**RECORDS FOR THIS TASK**

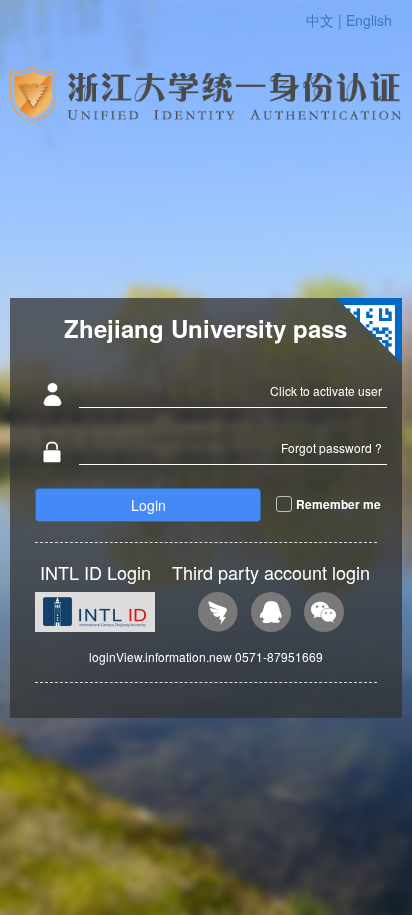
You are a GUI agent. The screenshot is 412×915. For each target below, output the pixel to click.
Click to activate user (326, 390)
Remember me (338, 504)
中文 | (326, 20)
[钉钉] (218, 614)
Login (148, 505)
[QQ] (271, 614)
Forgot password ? (331, 447)
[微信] (324, 614)
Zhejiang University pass (205, 328)
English (369, 20)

**GOAL OF THE EXERCISE**
When you output the listing, reproduce it exactly but drop its pictures.

**EXERCISE OUTPUT**
You are a GUI agent. The screenshot is 412×915. For each target below, output the pixel to click.
Click to activate user (326, 390)
Remember me (338, 504)
中文 | (326, 20)
[钉钉] (218, 614)
Login (148, 505)
[QQ] (271, 614)
Forgot password ? (331, 447)
[微信] (324, 614)
Zhejiang University pass (205, 328)
English (369, 20)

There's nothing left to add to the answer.